Stagflation is right around the corner

Well, it looks like the stars of recession are beginning to align.  I remember about a year ago, when our trustworthy, impartial friends over at the National association of Realtors said that the housing slowdown would be over by the end of 07, and that it was a great time to buy (isn’t it always?).  The market has shown otherwise.  Most economists say that a recession is now nearly guaranteed.  I remember the creepy fat guy on disney’s Pinochio, telling the little jackasses, “You’ve had your fun, now pay for it!”  Well, we certainly had ours. 

I sometimes wonder how we didn’t see what was coming.  Is our society now so advanced that even the laws of math don’t apply?  Many otherwise intelligent people just can’t put off the gratification that comes from buying right now. 

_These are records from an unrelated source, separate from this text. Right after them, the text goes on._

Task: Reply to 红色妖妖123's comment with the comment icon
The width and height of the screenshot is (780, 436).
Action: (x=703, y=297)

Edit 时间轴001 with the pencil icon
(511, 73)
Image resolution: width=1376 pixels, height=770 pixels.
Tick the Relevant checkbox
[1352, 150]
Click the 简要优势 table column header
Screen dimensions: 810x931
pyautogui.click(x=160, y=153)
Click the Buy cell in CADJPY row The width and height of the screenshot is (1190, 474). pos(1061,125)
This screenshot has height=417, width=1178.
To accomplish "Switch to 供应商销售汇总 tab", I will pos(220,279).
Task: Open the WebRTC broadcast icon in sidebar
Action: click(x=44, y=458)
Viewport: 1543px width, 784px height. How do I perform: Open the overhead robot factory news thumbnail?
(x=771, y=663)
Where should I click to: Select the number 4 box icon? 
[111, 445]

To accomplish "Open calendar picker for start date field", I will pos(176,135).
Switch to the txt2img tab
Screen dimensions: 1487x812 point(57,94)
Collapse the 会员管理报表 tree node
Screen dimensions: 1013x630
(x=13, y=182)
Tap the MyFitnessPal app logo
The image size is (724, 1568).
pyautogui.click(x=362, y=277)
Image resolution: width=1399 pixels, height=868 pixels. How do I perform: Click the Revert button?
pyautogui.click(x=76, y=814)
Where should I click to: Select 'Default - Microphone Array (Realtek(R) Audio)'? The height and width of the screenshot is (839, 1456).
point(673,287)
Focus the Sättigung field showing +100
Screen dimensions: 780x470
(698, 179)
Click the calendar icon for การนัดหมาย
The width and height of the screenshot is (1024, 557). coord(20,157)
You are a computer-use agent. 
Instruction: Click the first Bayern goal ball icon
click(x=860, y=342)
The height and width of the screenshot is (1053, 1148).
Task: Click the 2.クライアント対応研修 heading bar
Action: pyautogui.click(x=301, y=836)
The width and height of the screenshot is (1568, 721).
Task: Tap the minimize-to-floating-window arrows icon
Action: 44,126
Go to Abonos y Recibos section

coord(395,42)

I recently talked with a friend about lasic.  His first thought was to transfer the cost to a payment plan over 4 years.   No wonder Americans are in such poor financial shape.  The idea of paying for things up front has completelty disappeared.  I teach for a living, and am continually amazed by the amount of people that want me to shove infromation down their throats without them exerting any substantial mental effort.  You have to pay the price if you want the benefits. 

We are the sailor who went out and had a fantastic time, disregarding the advice of the old fogies that advised us to use moderation.  We are waking up the next morning with a hangover, an empty wallet, and a yet unnamed venereal disease.   The question is, what’s the cure?

I guess that individuals have made good decisions and are finding themselves in a precarious situation as far as investments.  If you are not extremely interested in the stock market, you should do what the old fogies recommend.  Cost average though the downturn, because no one knows when we will finally get the upswing.  Your financial solvency will yield big dividends.  I remember hearing about some economist in california that sold his house and planned on buying back after the market regained sanity. 

These environments can be tricky to navigate.  You want to keep your money is non dollars as much as possible, but it would be nice to be able to keep the cash around to swoop up bargains (anyone have any good theories on how to do this, other than foreign currencies?).  I am staying with companies that produce commodities.  They will be braced against the inflation.  The recessionary environment will hit them, but they should hold up, given the Asian situation.  Other areas might me European stocks, or your “Proctor and Gamble” companies of the world.  Make sure you are going for basic goods that meet basic needs.  One are that should be taking a hit fairly soon is consumer electronics and car stocks.  Anything that produces durable or semi durable goods will take a dip, such as apple.  People will have trouble forking over $300 for the latest ipod when they aren’t sure their job will be there at the end of the month.